Transgender and non-binary (TGNB) individuals disproportionately experience discrimination and exclusion from daily life. Given the recent popularity and adoption of language generation technologies, the potential to further marginalize this population only grows. Although a multitude of NLP fairness literature focuses on illuminating and addressing gender biases, assessing gender harms for TGNB identities requires understanding how such identities uniquely interact with societal gender norms and how they differ from gender binary-centric perspectives. Such measurement frameworks inherently require centering TGNB voices to help guide the alignment between gender-inclusive NLP and whom they are intended to serve. Towards this goal, we ground our work in the TGNB community and existing interdisciplinary literature to assess how the social reality surrounding experienced marginalization of TGNB persons contributes to and persists within Open Language Generation (OLG). This social knowledge serves as a guide for evaluating popular large language models (LLMs) on two key aspects: (1) misgendering and (2) harmful responses to gender disclosure. To do this, we introduce TANGO, a dataset of template-based real-world text curated from a TGNB-oriented community. We discover a dominance of binary gender norms reflected by the models; LLMs least misgendered subjects in generated text when triggered by prompts whose subjects used binary pronouns. Meanwhile, misgendering was most prevalent when triggering generation with singular they and neopronouns. When prompted with gender disclosures, TGNB disclosure generated the most stigmatizing language and scored most toxic, on average. Our findings warrant further research on how TGNB harms manifest in LLMs and serve as a broader case study toward concretely grounding the design of gender-inclusive AI in community voices and interdisciplinary literature.

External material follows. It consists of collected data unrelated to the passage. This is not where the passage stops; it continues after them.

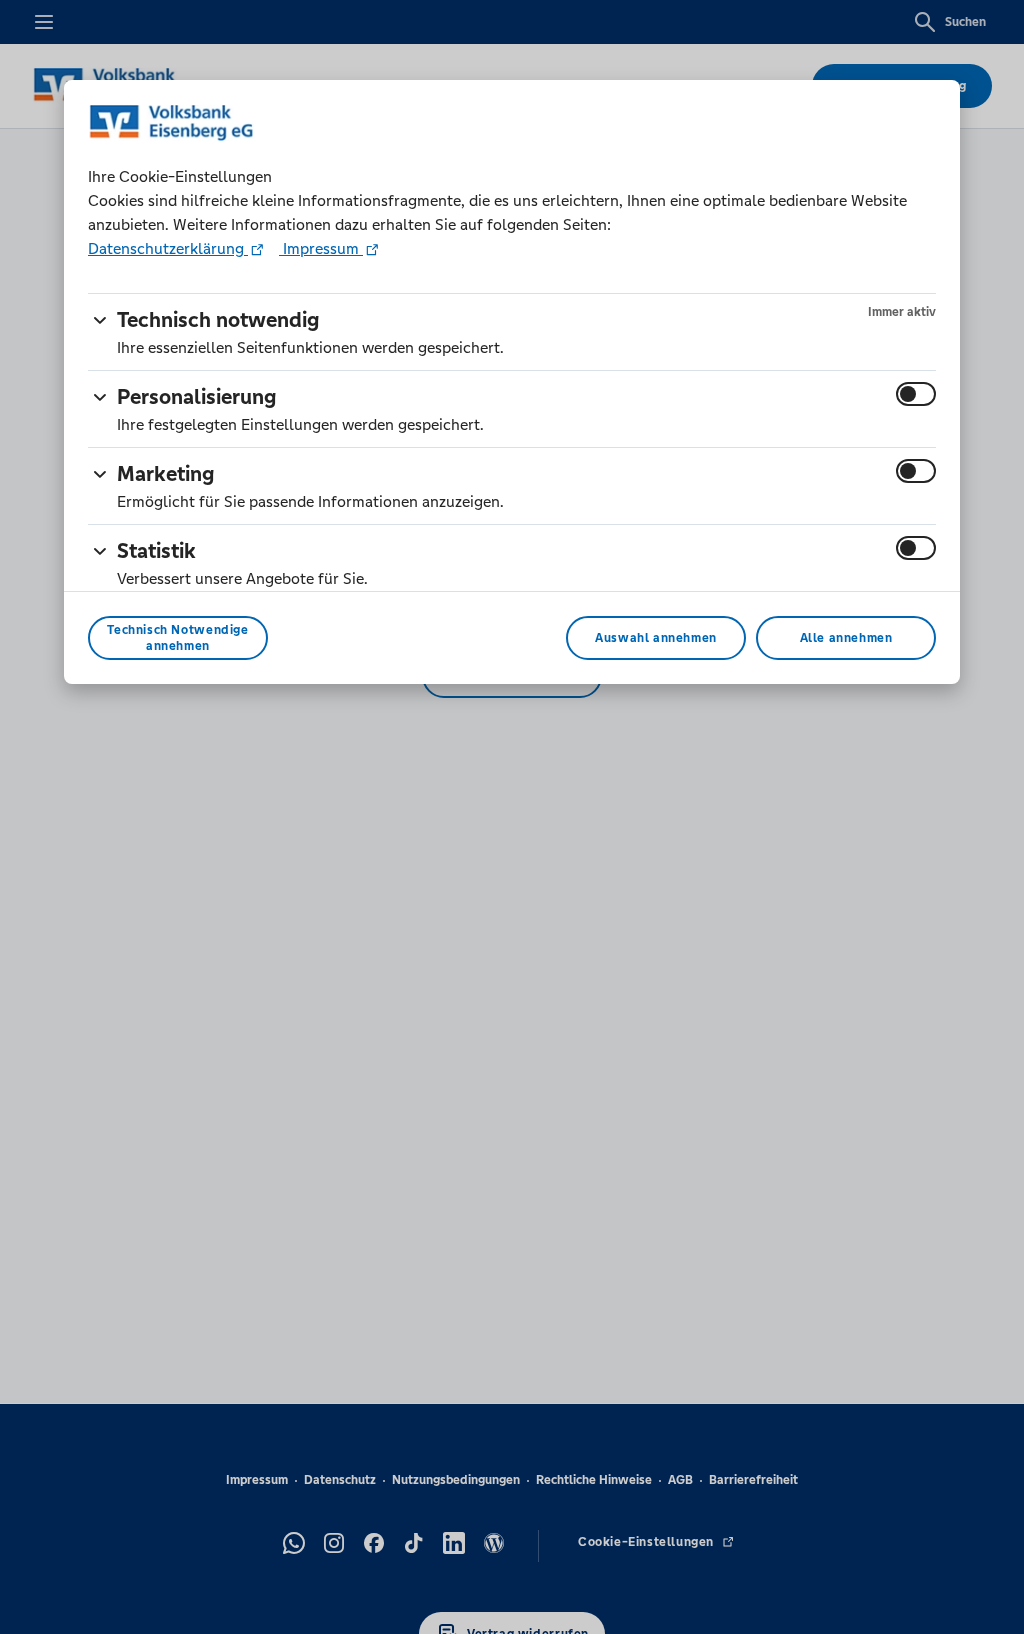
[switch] (916, 394)
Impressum (321, 248)
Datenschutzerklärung (168, 248)
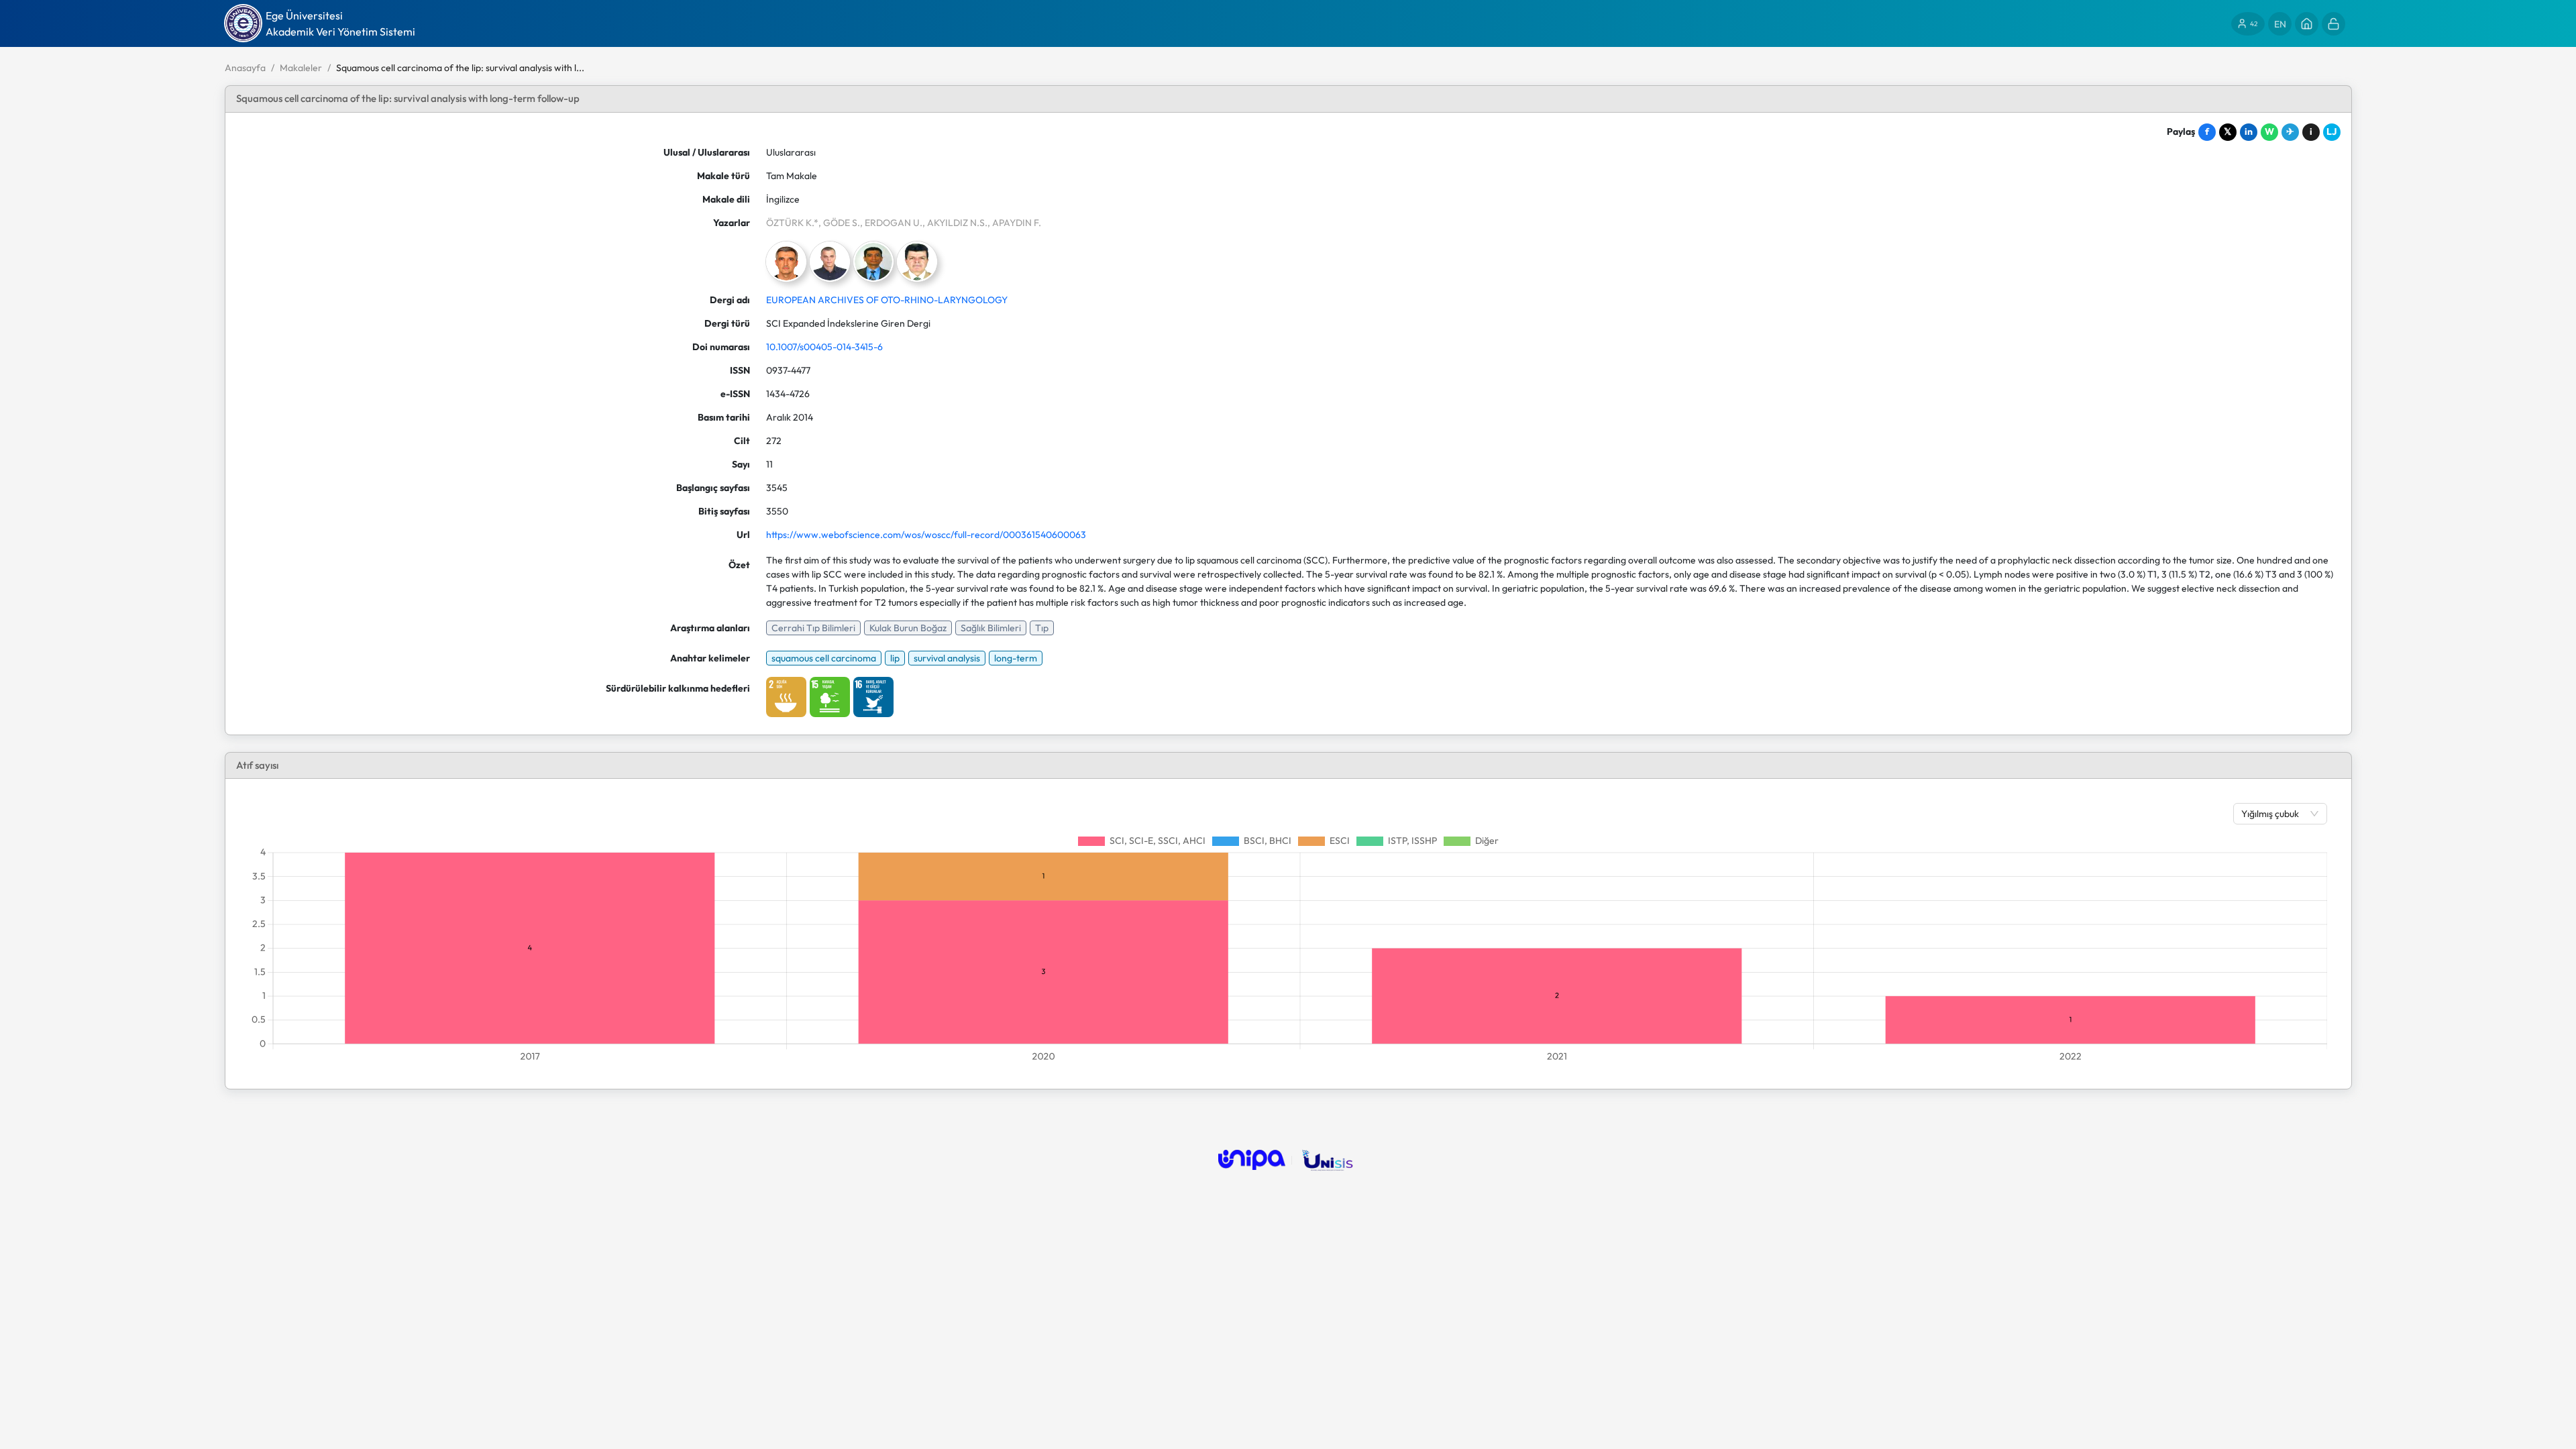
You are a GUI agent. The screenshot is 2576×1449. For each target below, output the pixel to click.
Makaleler (301, 68)
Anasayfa (245, 68)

翻译：跨性别与非二元性别（TGNB）群体在日常生活中不成比例地遭受歧视和排斥。随着语言生成技术的普及与应用，进一步边缘化这一群体的可能性与日俱增。尽管大量自然语言处理公平性文献致力于揭示和解决性别偏见，但评估跨性别与非二元性别身份所受的性别伤害，需要理解此类身份如何与社会性别规范独特地互动，以及如何区别于以性别二元为中心的观点。此类衡量框架本质上要求以跨性别与非二元性别群体的声音为中心，以指导性别包容性自然语言处理与其服务对象之间的契合。为此，我们立足于跨性别与非二元性别社群及现有跨学科文献，评估围绕跨性别与非二元性别者所经历边缘化的社会现实如何促成并延续于开放语言生成中。这一社会知识作为指导，用于评估流行的大语言模型在两大关键方面：（1）性别误称；（2）对性别披露的有害回应。为此，我们引入TANGO，一个基于模板的真实世界文本数据集，该数据集源自面向跨性别与非二元性别的社群。我们发现模型反映出二元性别规范的主导地位；当触发提示中主语使用二元代词时，大语言模型在生成文本中对主语的性别误称最少。同时，当使用单数“他们”和新创代词触发生成时，性别误称最为普遍。在提示性别披露时，跨性别与非二元性别披露平均产生的污名化语言最多且毒性得分最高。我们的发现需要进一步研究跨性别与非二元性别伤害如何在大语言模型中显现，并作为更广泛的案例研究，致力于具体地以社群声音和跨学科文献为基础设计性别包容性人工智能。